◆ Quoted text ◆
╔══

Joel Fred Sherzer (March 18, 1942 – November 6, 2022) was an American anthropological linguist known for his research with the Guna people of Panama and his focus on verbal art and discourse-centered approaches to linguistic research. He co-founded the Archive of the Indigenous Languages of Latin America. Sherzer completed his Ph.D. at the University of Pennsylvania in 1968 and thereafter taught at the University of Texas at Austin for his entire career.

Awards 

 1978 Guggenheim Fellowship
 2018 Society for the Study of the Indigenous Languages of the Americas Archiving Award

The Archive of the Indigenous Languages of Latin America 
Over the course of his research career, Sherzer observed that scholars were creating substantial collections of recordings and texts in indigenous Latin American languages, and he was concerned about the preservation of these priceless collections of indigenous verbal art. In 2001, Sherzer, along with Anthony Woodbury and Mark McFarland, founded the Archive of the Indigenous Languages of Latin America to collect, digitize, and permanently preserve these resources and make them freely available over the internet.

╚══

◆ Things to do ◆
1. Do these statements agree with the text on Joel Sherzer? Answer yes or no for each, quoting the deciding words of the text.
(a) Sherzer earned his Ph.D. at the University of Texas at Austin.
(b) The Archive of the Indigenous Languages of Latin America was founded in 2001.
(c) Sherzer received a Guggenheim Fellowship in 1978.
2. Rewrite the text on Joel Sherzer from "Joel Fred Sherzer" up to and including "his entire career.", substituting "linguistic anthropologist" for "anthropological linguist".
3. List every year mentioned in the text on Joel Sherzer.

◆ Information shown ◆
╔══

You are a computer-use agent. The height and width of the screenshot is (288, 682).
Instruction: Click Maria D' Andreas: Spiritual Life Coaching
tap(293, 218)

╚══

◆ Task solutions ◆
1.
(a) No: "Sherzer completed his Ph.D. at the University of Pennsylvania in 1968"
(b) Yes: "In 2001, Sherzer, along with Anthony Woodbury and Mark McFarland, founded the Archive of the Indigenous Languages of Latin America"
(c) Yes: "1978 Guggenheim Fellowship"

2.
Joel Fred Sherzer (March 18, 1942 – November 6, 2022) was an American linguistic anthropologist known for his research with the Guna people of Panama and his focus on verbal art and discourse-centered approaches to linguistic research. He co-founded the Archive of the Indigenous Languages of Latin America. Sherzer completed his Ph.D. at the University of Pennsylvania in 1968 and thereafter taught at the University of Texas at Austin for his entire career.

3. 1942, 2022, 1968, 1978, 2018, 2001